When kept in a shoal, the Tiger barb is a very active species that will spend most of its time in the water's mid-level. The average life span in a well kept aquarium is 6 years.
Tiger barb setup:
The recommended minimum aquarium size is 60 centimetres (24 inches). Try to mimic the natural Tiger barb habitat when you set up the aquarium. The shoal should be given plenty of room for swimming, but hiding spots should also be included. Ideally keep the aquarium well planted. Rocks and driftwood will also be appreciated.
Tiger barb care:
The Tiger barb is known to adapt to a pH between 6.0 and 8.0 and a dH between 5 and 19. It will however do best in soft and slightly acidic water, so it is recommended to keep the pH in the 6.0-7.0 range and the dH below 10. In aquariums, Tiger barbs are sometimes kept in a dH as low as 4. Try to keep the water temperature in the upper part of the recommended range, ideally 23 – 26° C (74-79° F).
Tiger barb feeding:
The Tiger barb is an omnivore species and wild Tiger barbs feed on plant matter, worms and small crustaceans. It is therefore important that you provide your freshwater Tiger barbs with a varied diet that contains vegetables as well as meaty foods. A high-quality flake food for tropical fish can be used as a base. Supplement with live or frozen foods, e.g. brine shrimps and bloodworms. Tiger barbs will also like boiled zucchini and lettuce.
Tiger barb breeding:
Wild Tiger barbs are very prolific and the minimum population doubling time for this species is less than 15 months. The Tiger barb will usually become sexually mature when it reaches a length of 2-3 centimetres (0.8-1.2 inches), and this will typically happen when the fish is around seven weeks old.
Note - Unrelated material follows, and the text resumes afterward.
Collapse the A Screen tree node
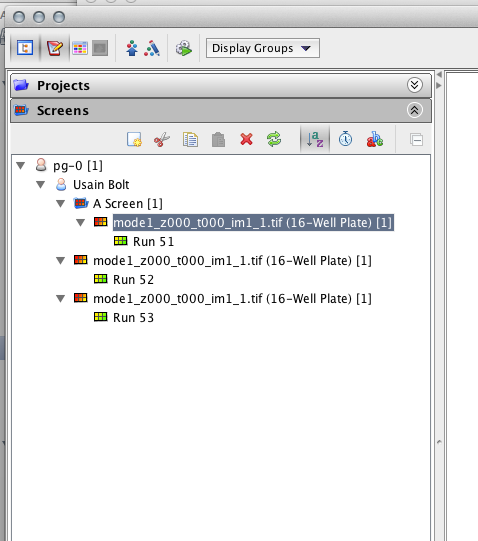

Sexing Tiger barbs is not very hard, since the female Tiger barb is larger than the male and sports a rounder belly. The male have a distinctive red nose, and above the black part of his dorsal fin you can see a characteristic red line. The dorsal fin of the female is mainly black.
If you want to breed freshwater Tiger barbs in captivity, the best method is to keep a shoal of Tiger barbs together and let them form their own pairs. It can be a good idea to set up a separate breeding aquarium since Tiger barbs eat their own eggs, as well as eggs laid by other fishes. Removing the adult fish after spawning is therefore recommended.